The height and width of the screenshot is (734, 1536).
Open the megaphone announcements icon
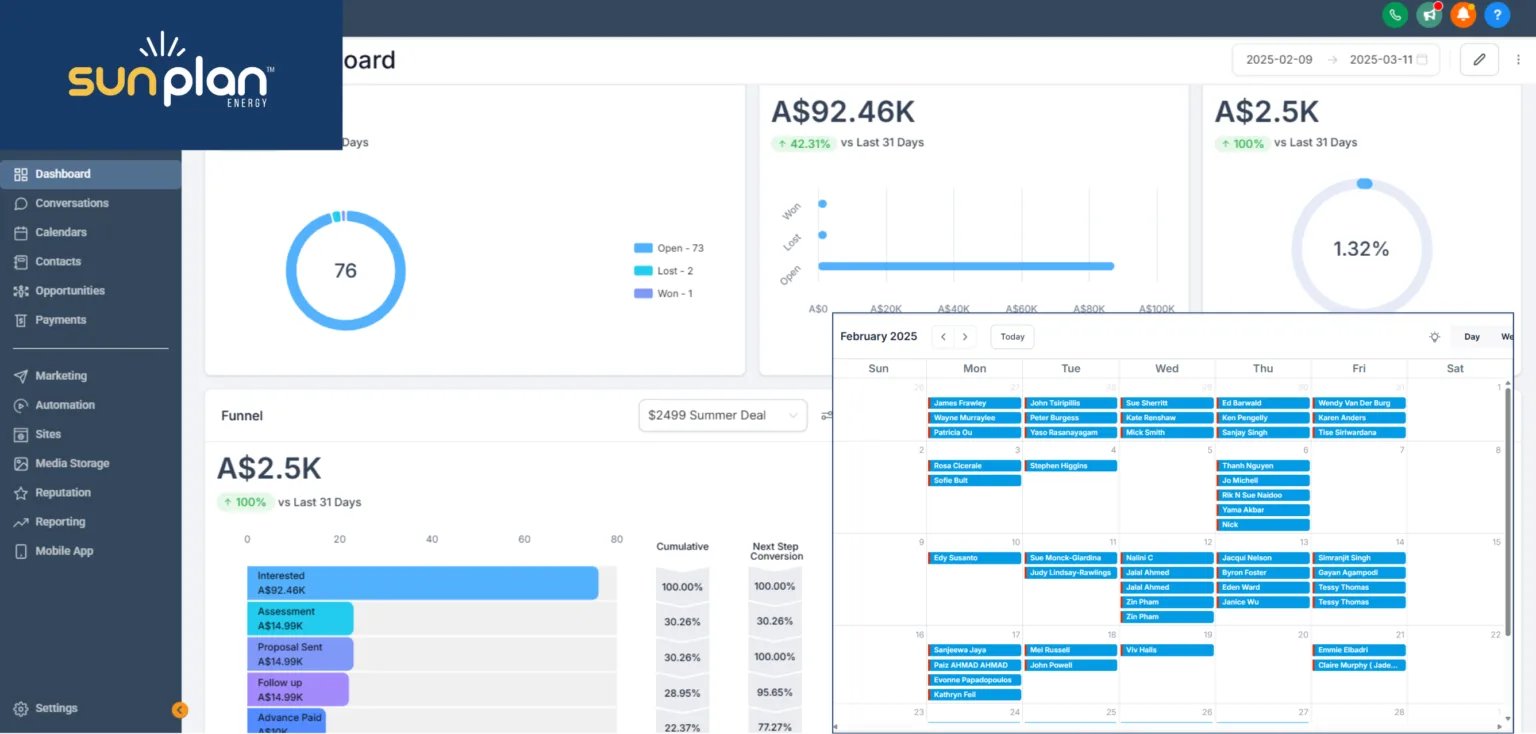(x=1429, y=15)
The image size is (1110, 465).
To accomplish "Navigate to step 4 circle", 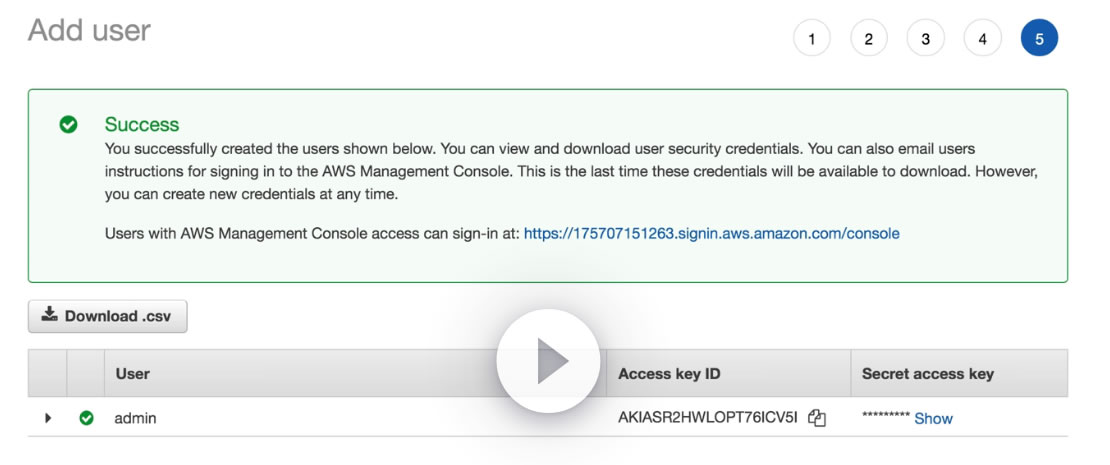I will (x=983, y=39).
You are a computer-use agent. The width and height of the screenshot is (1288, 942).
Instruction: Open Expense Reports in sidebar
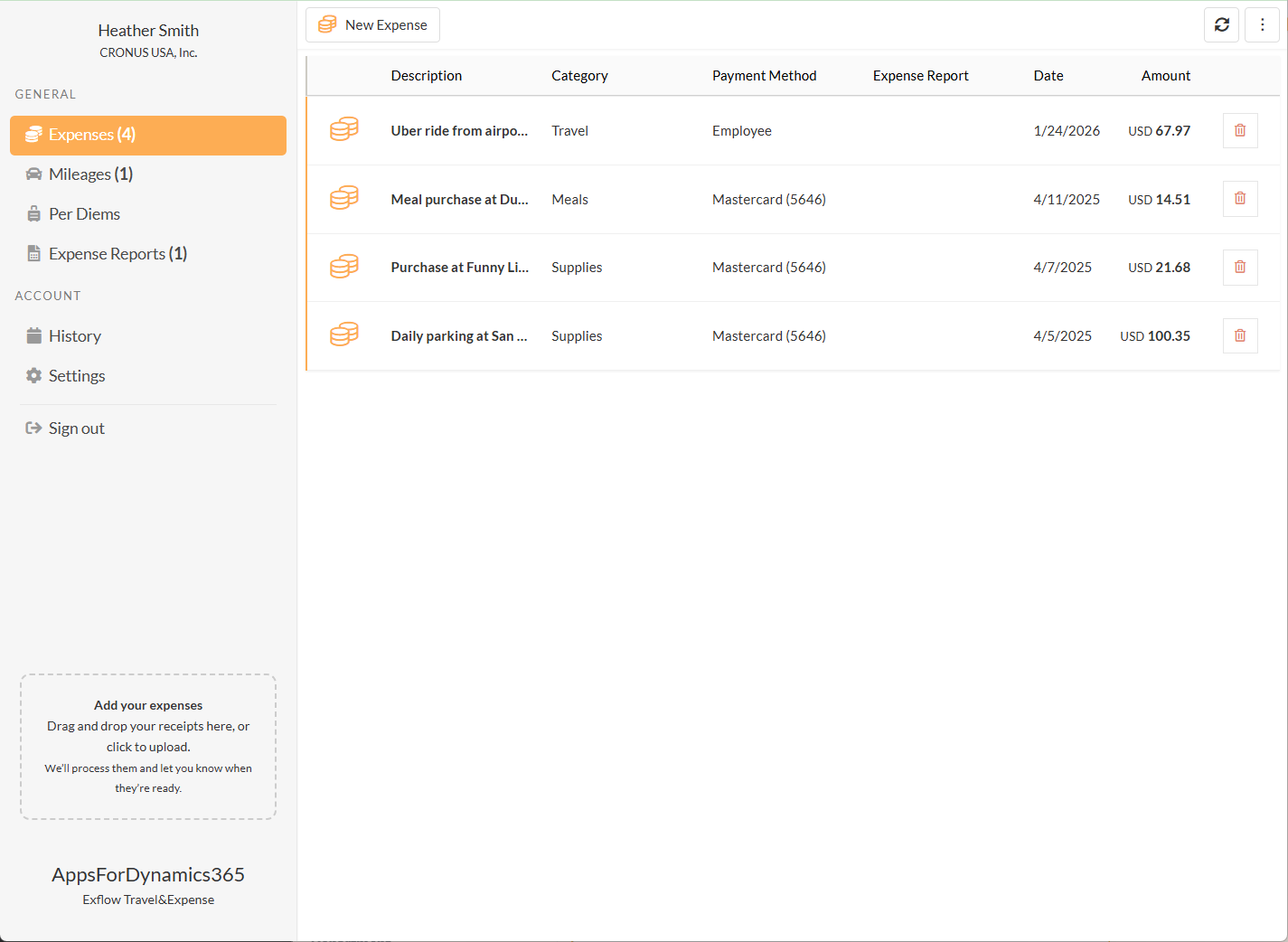(118, 254)
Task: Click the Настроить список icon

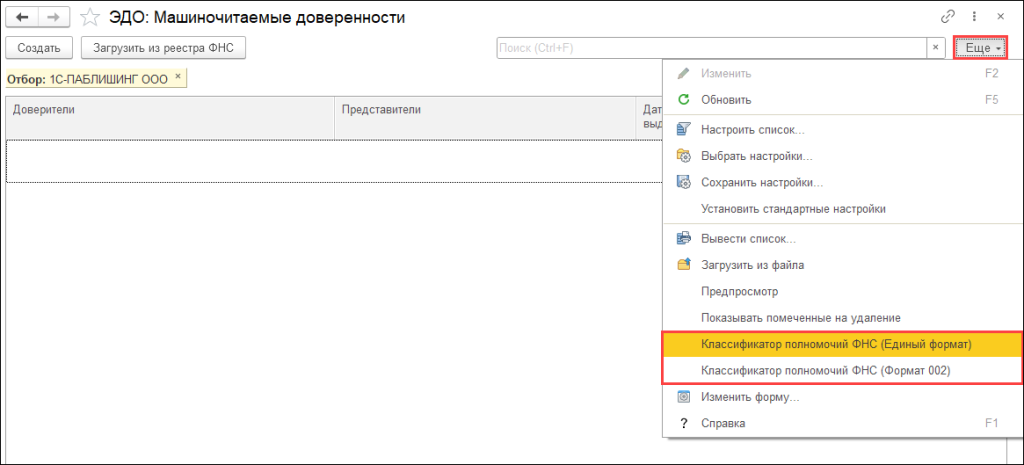Action: (x=684, y=130)
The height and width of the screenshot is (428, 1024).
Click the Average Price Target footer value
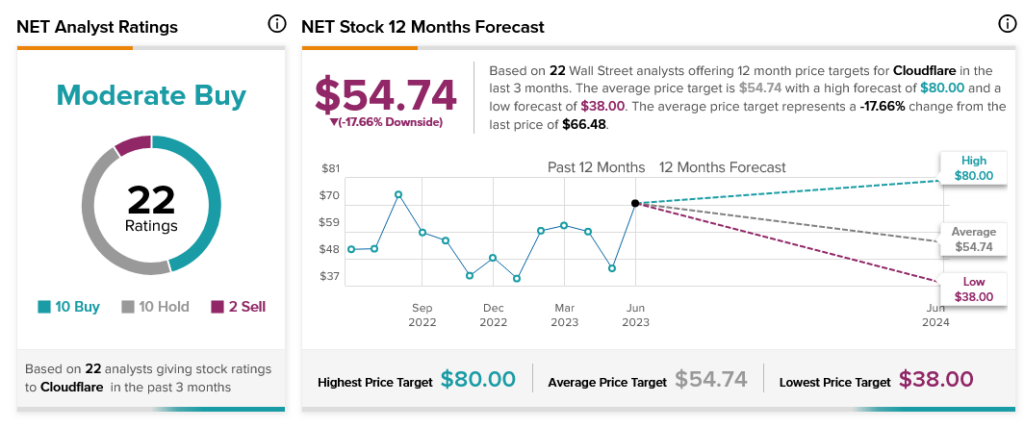(711, 380)
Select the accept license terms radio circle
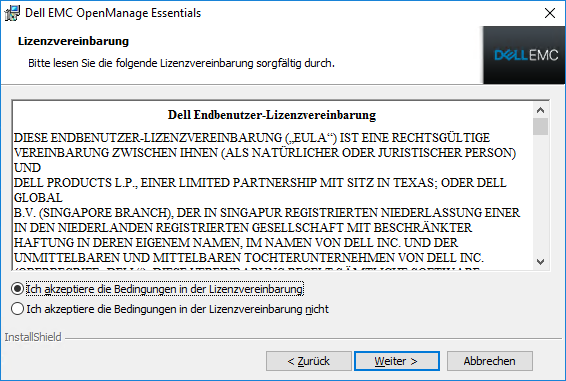This screenshot has width=566, height=381. (17, 289)
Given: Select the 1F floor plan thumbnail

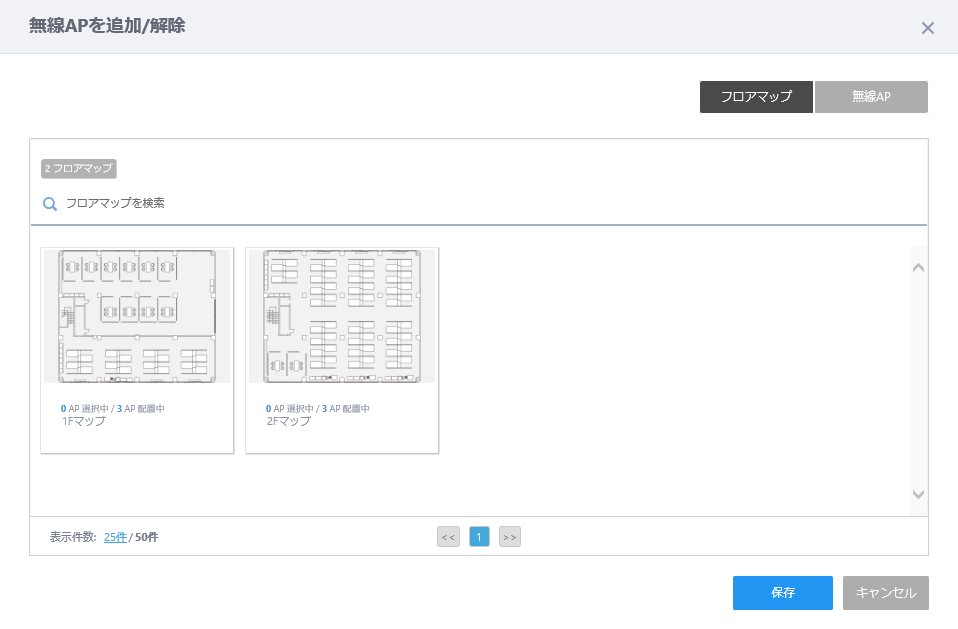Looking at the screenshot, I should click(x=137, y=316).
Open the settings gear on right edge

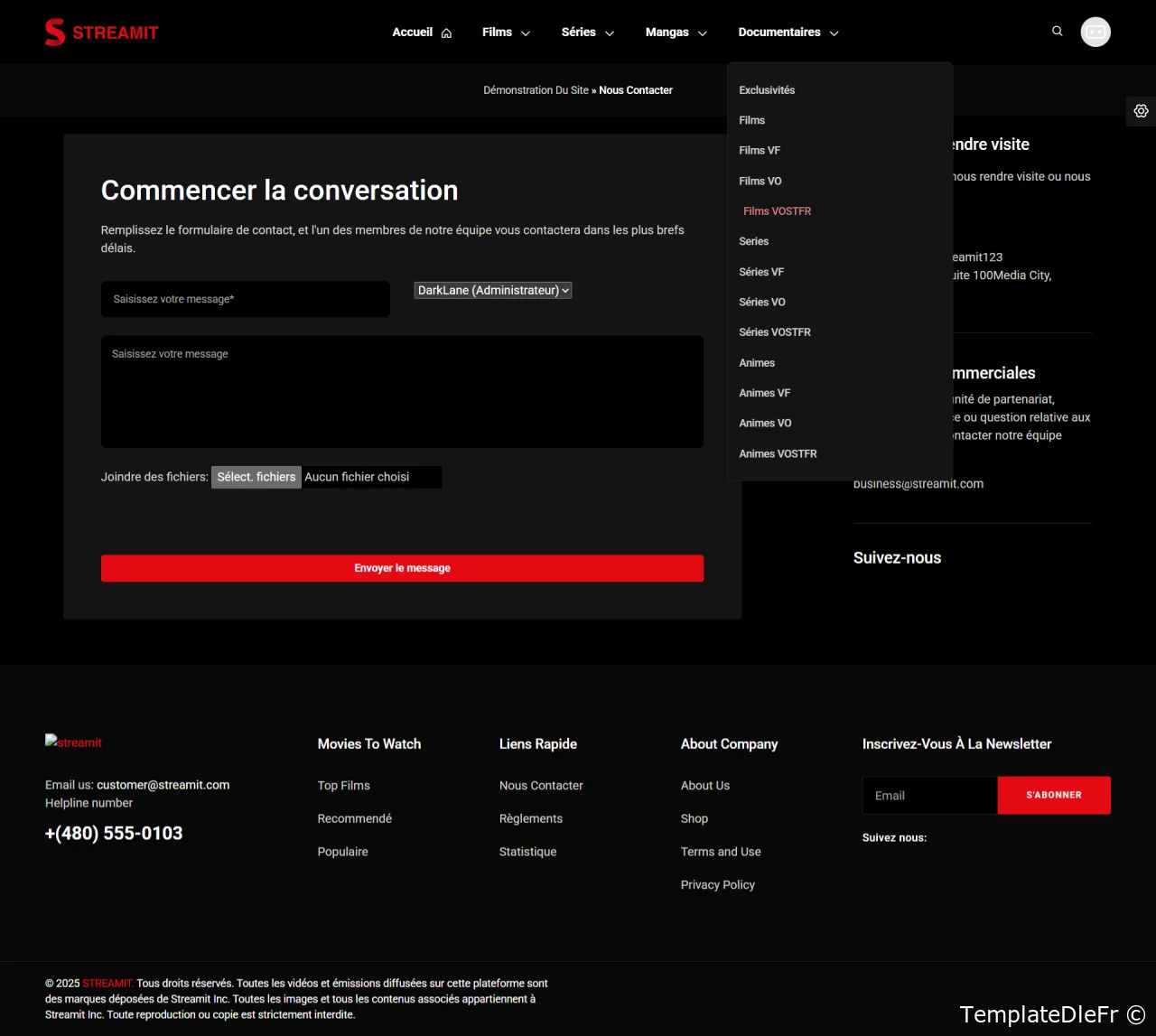[1141, 111]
- - - -
TO DO: Reproduce exactly the line containing "Instruction: Open Expense Reports in sidebar" and every line after it in the material above, up to and including the last. Exclude all pictures.

RESPONSE FOR THIS EXERCISE:
Instruction: Open Expense Reports in sidebar
(118, 254)
Task: Click the Настроить список icon

Action: (x=684, y=130)
The height and width of the screenshot is (428, 1024).
Click the Average Price Target footer value
(711, 380)
Select the accept license terms radio circle
This screenshot has width=566, height=381. (17, 289)
Given: Select the 1F floor plan thumbnail

Looking at the screenshot, I should click(x=137, y=316).
Open the settings gear on right edge

[1141, 111]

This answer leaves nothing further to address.